[RECORDS SUPPLIED]
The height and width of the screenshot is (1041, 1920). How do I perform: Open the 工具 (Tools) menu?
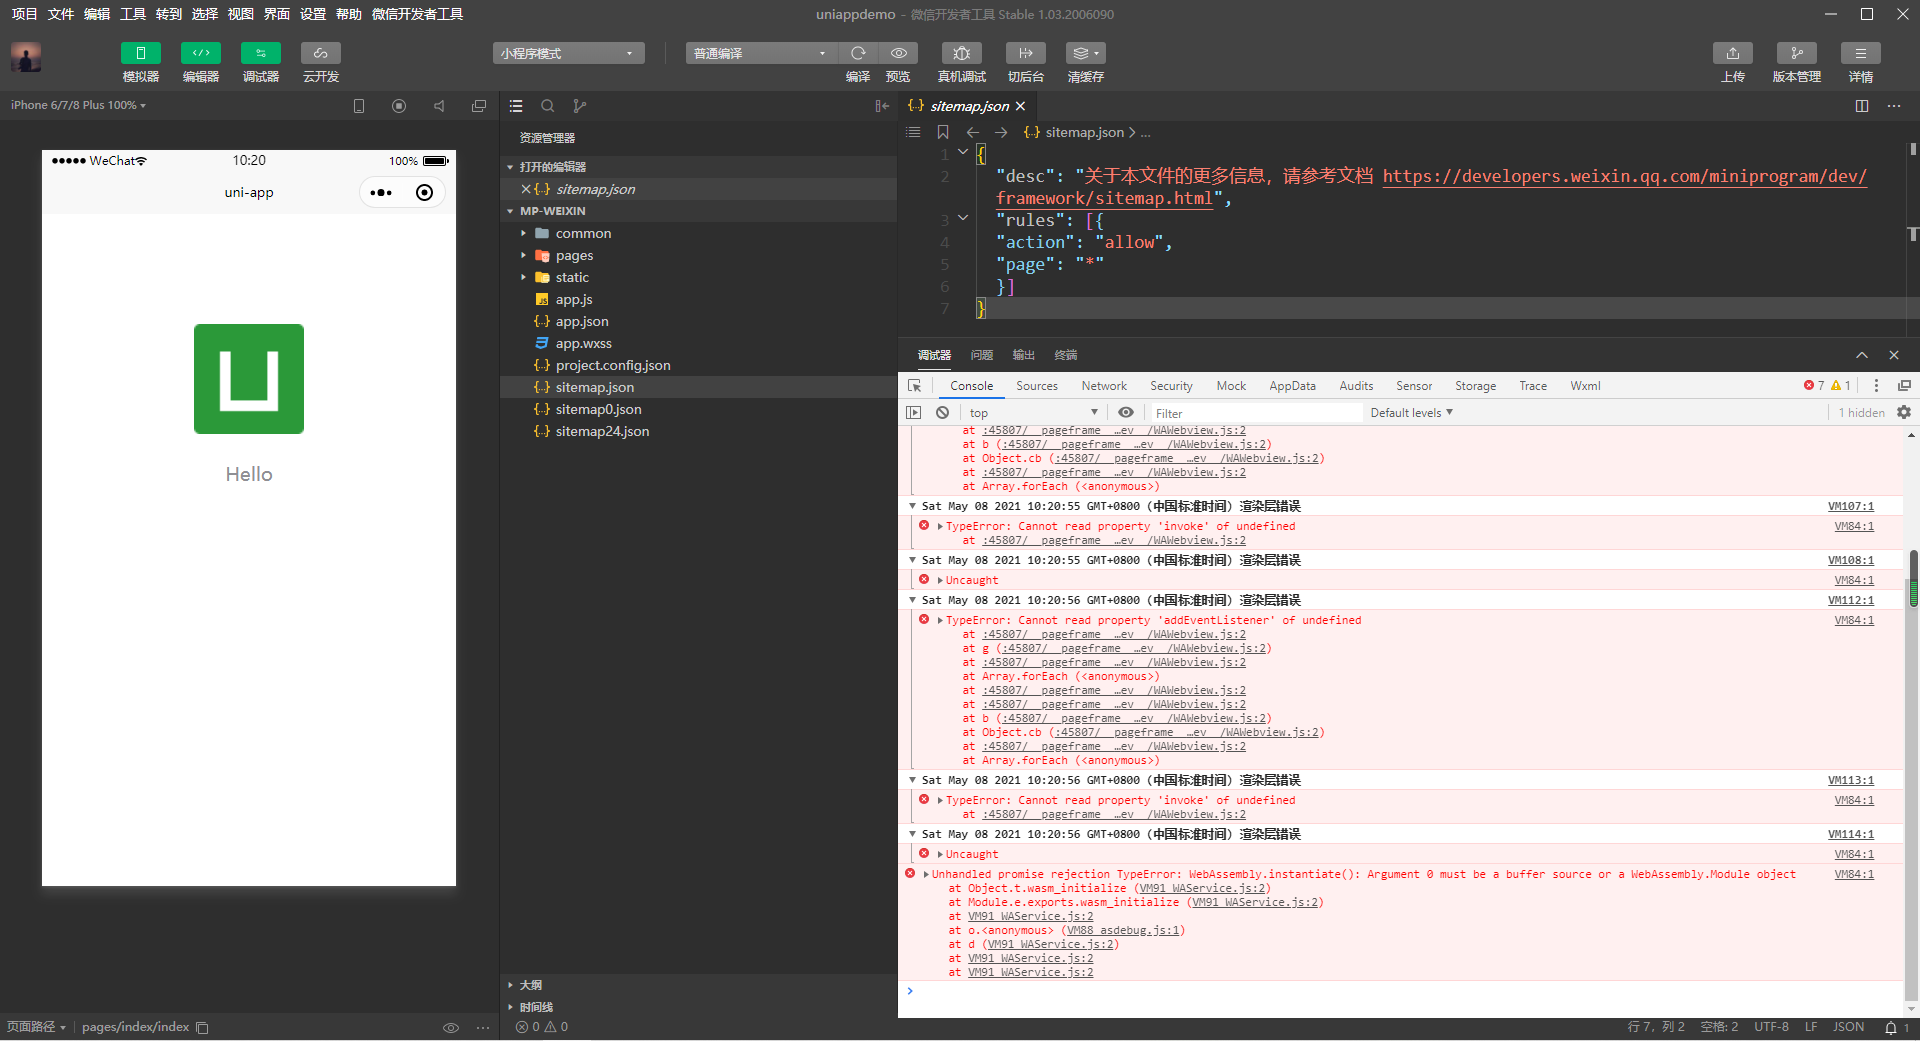pos(133,14)
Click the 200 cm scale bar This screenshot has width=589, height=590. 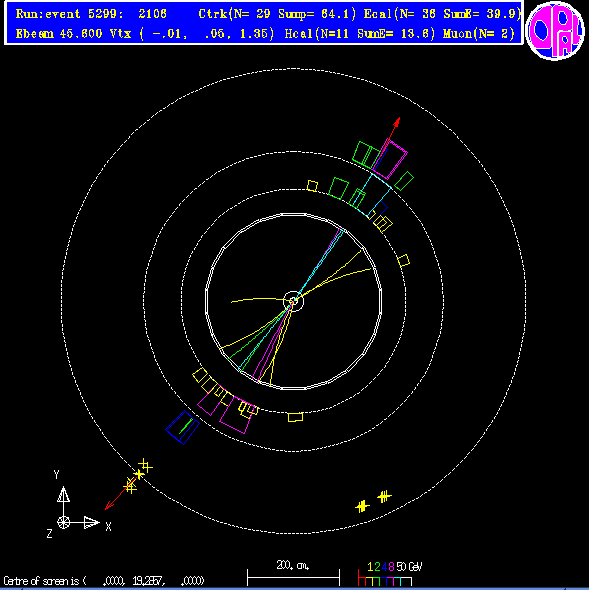coord(293,577)
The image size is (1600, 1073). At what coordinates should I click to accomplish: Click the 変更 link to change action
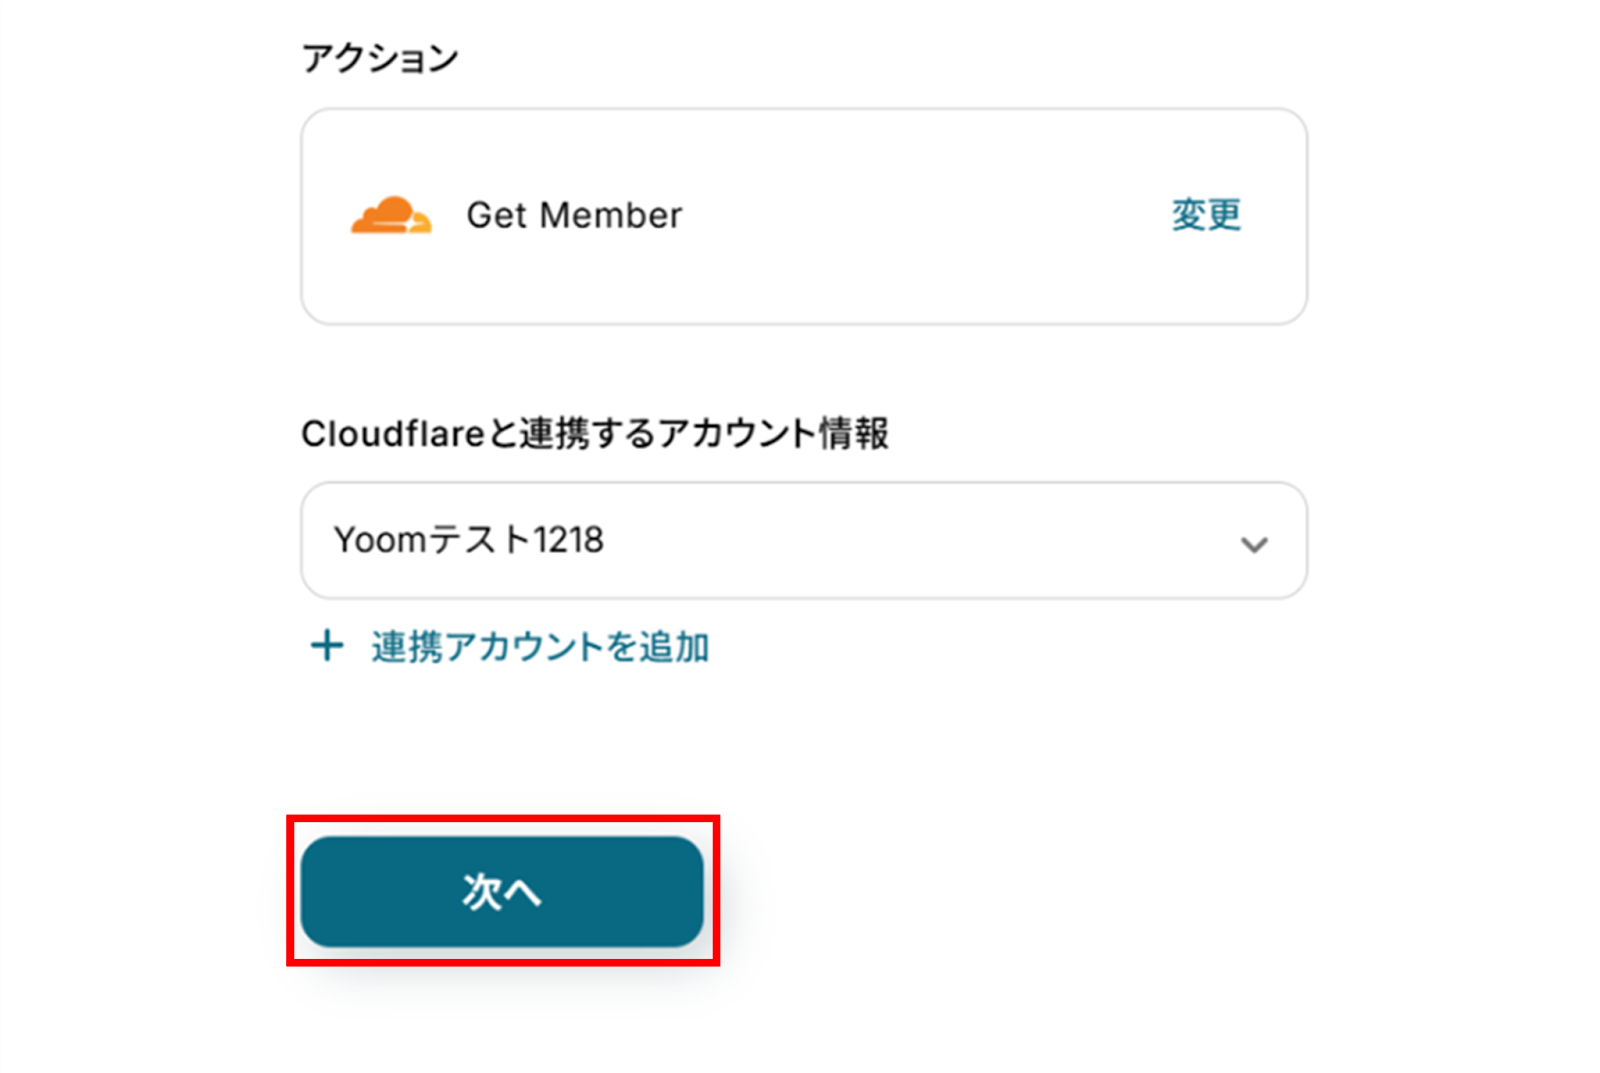pyautogui.click(x=1206, y=215)
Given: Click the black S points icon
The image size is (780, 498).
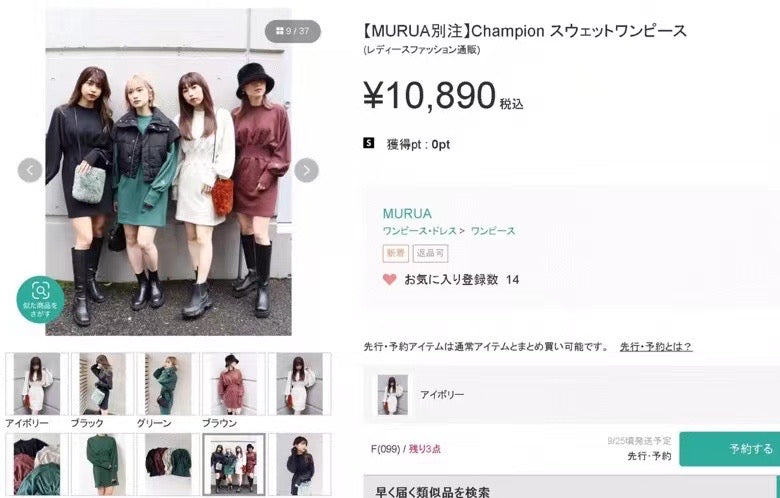Looking at the screenshot, I should click(x=368, y=144).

[TASK ITEM] Retype the lines exactly as they appear, beginning with the line that contains "The image size is (1600, 1073)." and ending with the final line of the entries, and omit the pictures.

[THE ANSWER]
The image size is (1600, 1073). At what coordinates should I click to accomplish: Click the 変更 link to change action
pyautogui.click(x=1206, y=215)
Given: Click the black S points icon
The image size is (780, 498).
Looking at the screenshot, I should click(x=368, y=144).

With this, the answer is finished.